◆ DATA FOR ANALYSIS:

+++

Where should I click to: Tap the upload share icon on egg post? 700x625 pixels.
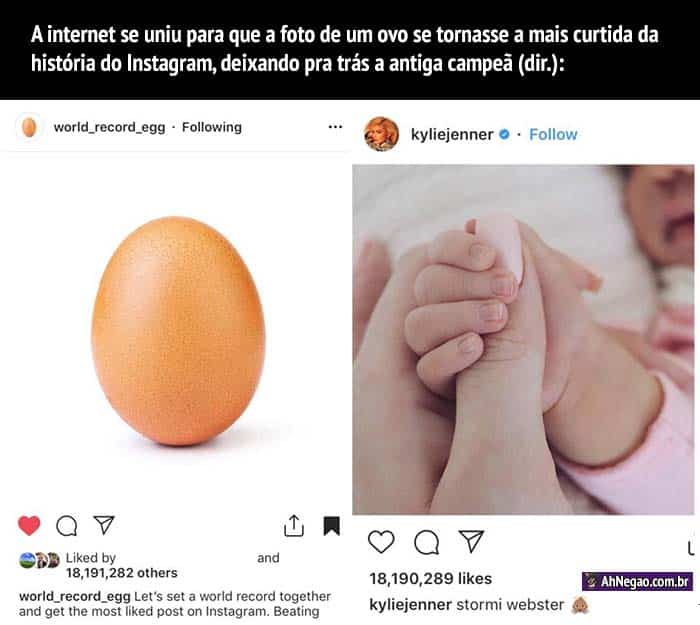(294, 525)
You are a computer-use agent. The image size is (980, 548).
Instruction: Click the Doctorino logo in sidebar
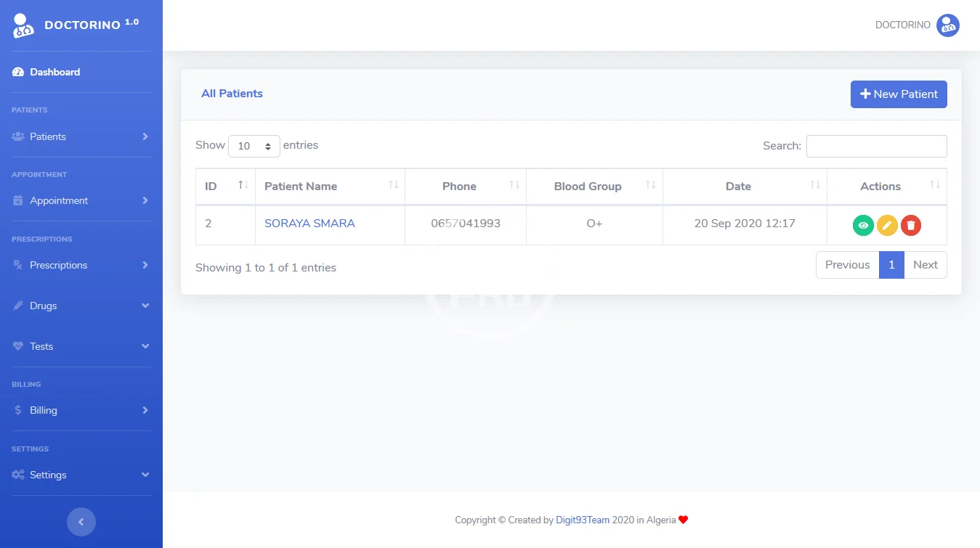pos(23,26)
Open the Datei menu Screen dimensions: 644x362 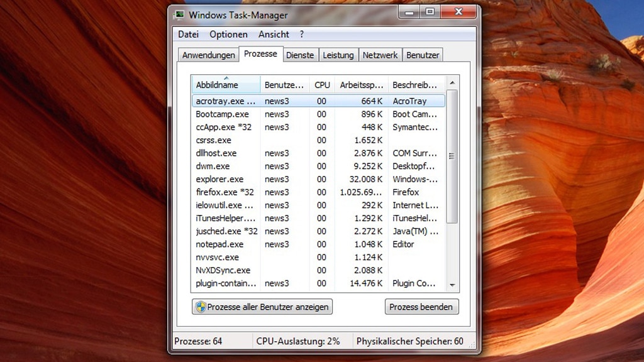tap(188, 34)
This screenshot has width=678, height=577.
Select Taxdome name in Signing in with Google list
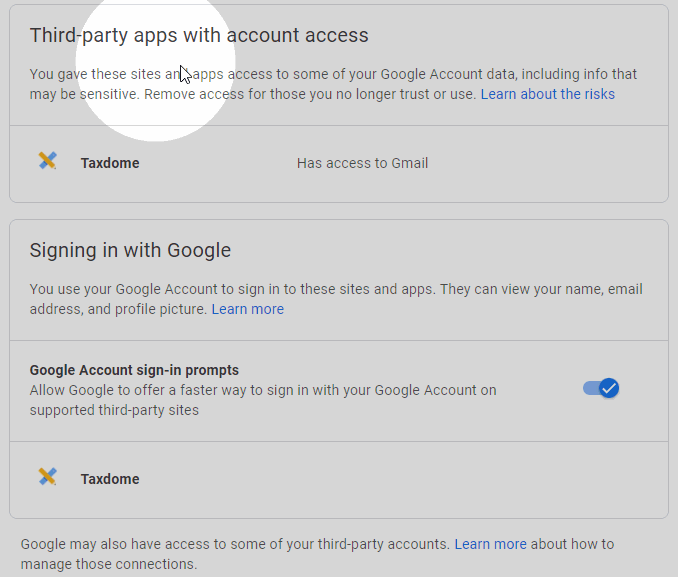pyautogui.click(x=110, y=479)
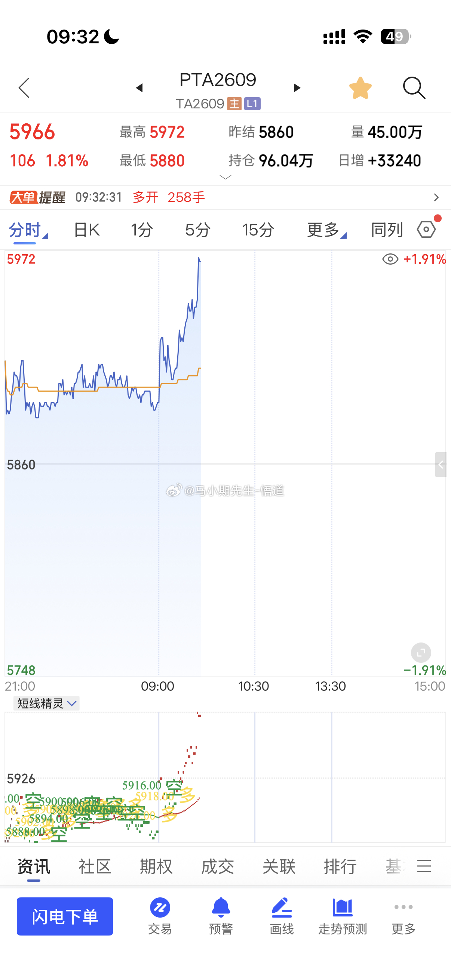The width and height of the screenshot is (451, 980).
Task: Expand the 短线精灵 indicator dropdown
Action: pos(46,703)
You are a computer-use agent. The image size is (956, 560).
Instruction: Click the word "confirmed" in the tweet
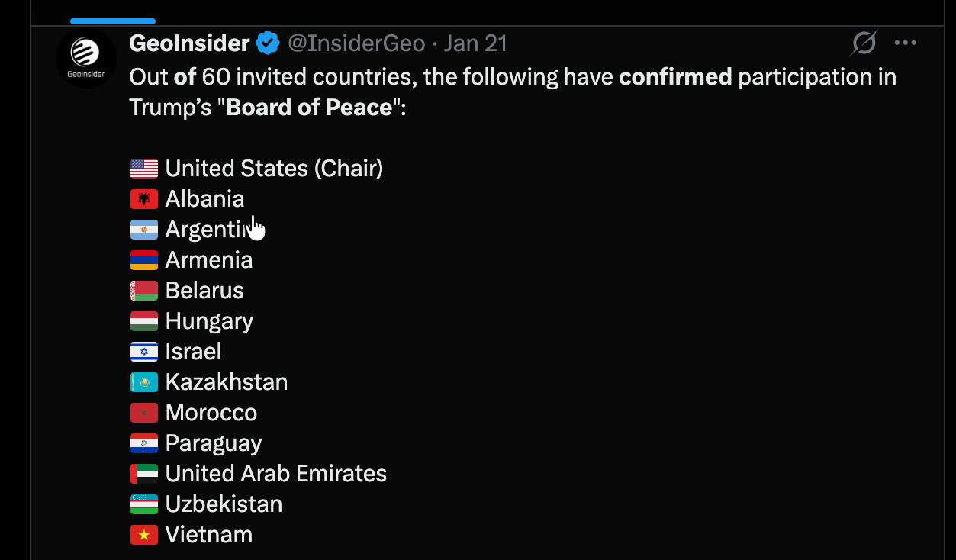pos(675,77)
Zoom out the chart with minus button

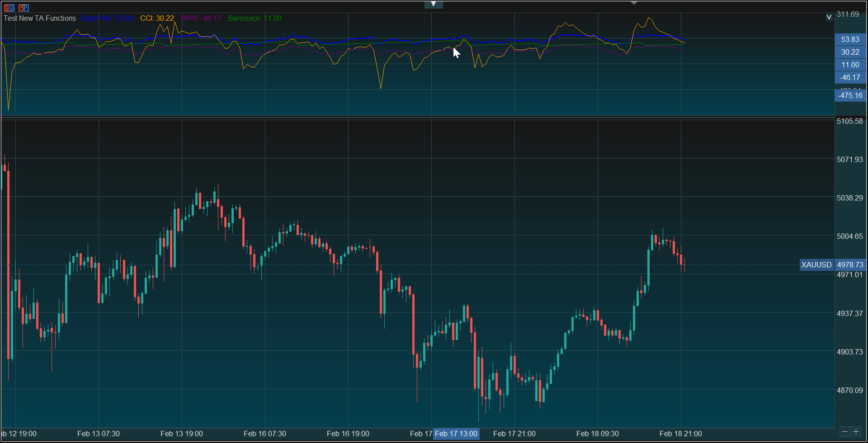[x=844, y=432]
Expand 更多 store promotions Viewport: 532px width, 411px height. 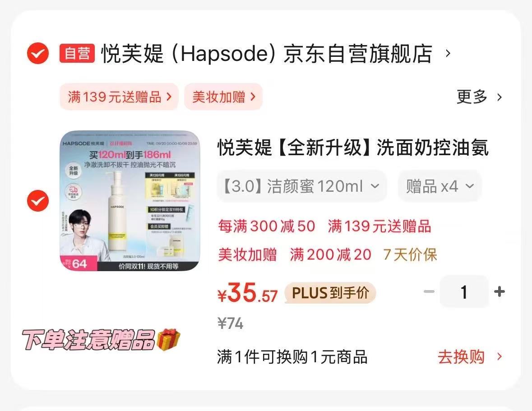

+++

◆ PROBLEM REQUIREMENTS:
Give back an exact copy of only the lines from the one with "You are a computer-use agent. The image size is (956, 560)." through the final line of the material, both included. Pictures do not belong in it.

◆ SOLUTION:
You are a computer-use agent. The image size is (956, 560).
Instruction: Click the word "confirmed" in the tweet
pos(675,77)
Zoom out the chart with minus button

[x=844, y=432]
Expand 更多 store promotions Viewport: 532px width, 411px height. 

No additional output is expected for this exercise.